Copy each line below as it stands, but skip any picture it contains.

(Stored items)
▬▬▬▬▬▬

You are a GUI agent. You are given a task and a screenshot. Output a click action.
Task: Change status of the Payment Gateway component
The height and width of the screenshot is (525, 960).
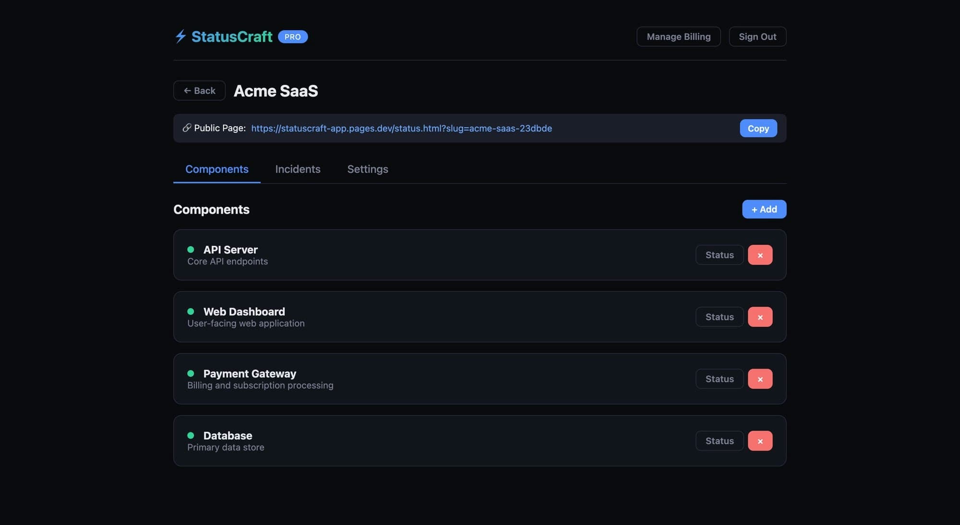click(x=719, y=379)
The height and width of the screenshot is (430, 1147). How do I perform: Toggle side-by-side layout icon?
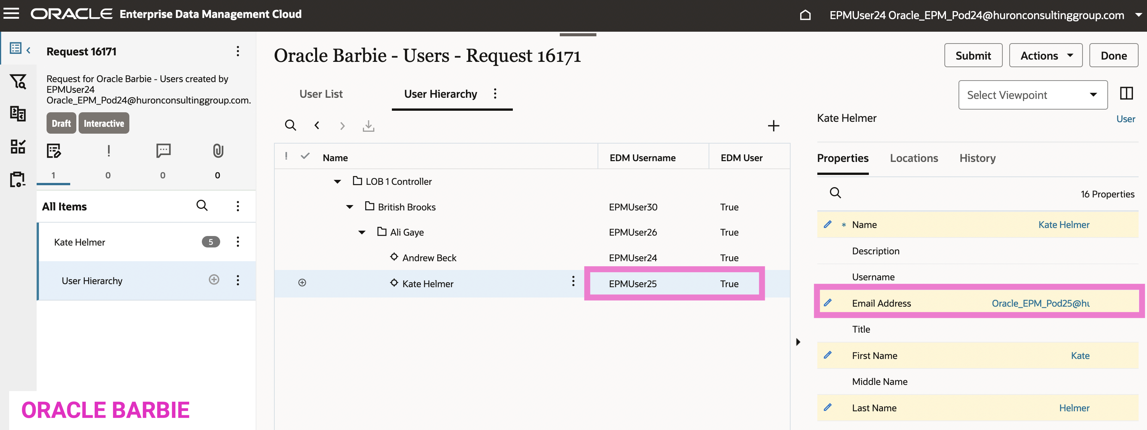1126,94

▬▬▬▬▬▬

EXERCISE ANSWER >>
You are a GUI agent. You are given a task and a screenshot. Output a click action.
Task: Change status of the Payment Gateway component
The height and width of the screenshot is (525, 960).
click(x=719, y=379)
The height and width of the screenshot is (430, 1147). How do I perform: Toggle side-by-side layout icon?
1126,94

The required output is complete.